Erythropoietin therapy improves graft patency with no increased incidence of thrombosis or thrombophlebitis

Abstract

Background: Recombinant human erythropoietin (rHuEPO) for the treatment of severe anemia in patients with end-stage renal disease (ESRD) is suggested to improve rehabilitation and cognitive function. The criticism is the alleged increase in the failure rate of arteriovenous (AV) access grafts and in the incidence of lower-extremity deep venous thrombophlebitis (DVT). This study addressed the longevity of AV grafts and the incidence of DVT. Study Design: We reviewed 481 consecutive patients with ESRD on dialysis with PTFE access grafts, including 173 consecutive patients who were receiving rHuEPO and 308 who were not. rHuEPO was administered during dialysis titrated against the hematocrit to achieve a level of 33% to 38%. The rHuEPO-ESRD group included 173 patients with a mean age of 58 years, including 54% women; 84% of the grafts were in the upper extremity.
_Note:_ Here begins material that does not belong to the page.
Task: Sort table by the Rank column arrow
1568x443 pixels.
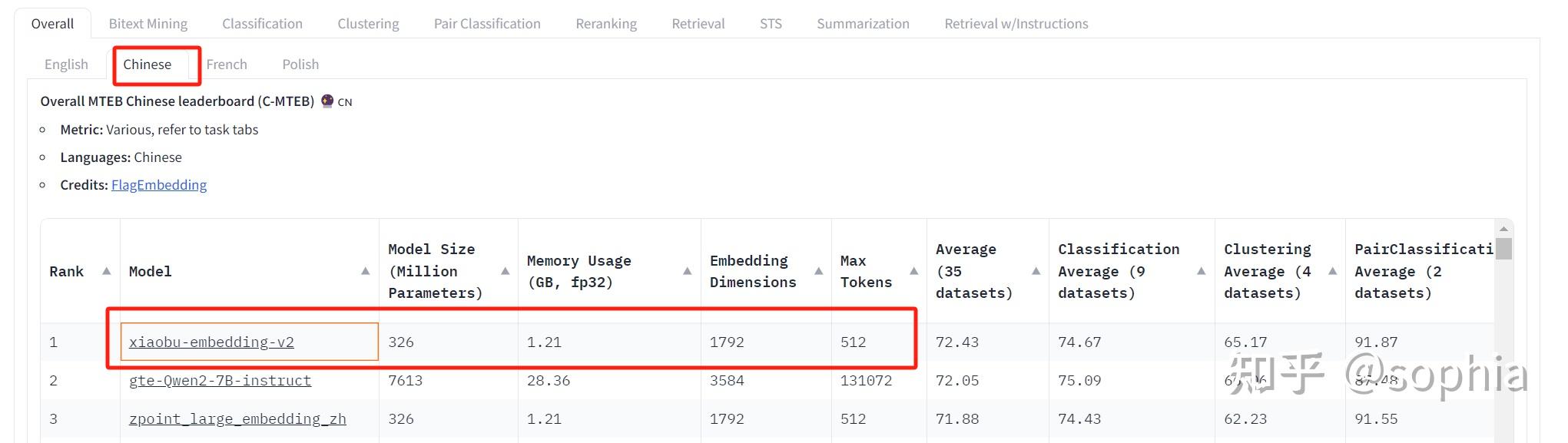Action: pyautogui.click(x=106, y=271)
In the control group of 308 patients, 57% were women. Diabetes and hypertension were controlled in both groups. Results: Forty-five of 173 rHuEPO patients (26%) experienced graft thrombosis within 1 year. Among 88 episodes of thrombosis, 14 patients experienced multiple episodes. Primary patency was 8.9 months; secondary patency was 11.2 months. In the control population, 95 of 308 patients (31%) experienced graft thrombosis; 27 patients had multiple episodes. Primary patency was 7.8 months and secondary patency was 9.8 months. The hematocrit improved from a mean of 23% in the control group to 34% in the treated rHuEPO group. Two patients in the control group and one patient receiving rHuEPO experienced DVT in the lower extremity. Conclusions: Primary and secondary AV fistula patency rates were improved by 10% with rHuEPO. rHuEPO did not increase DVT.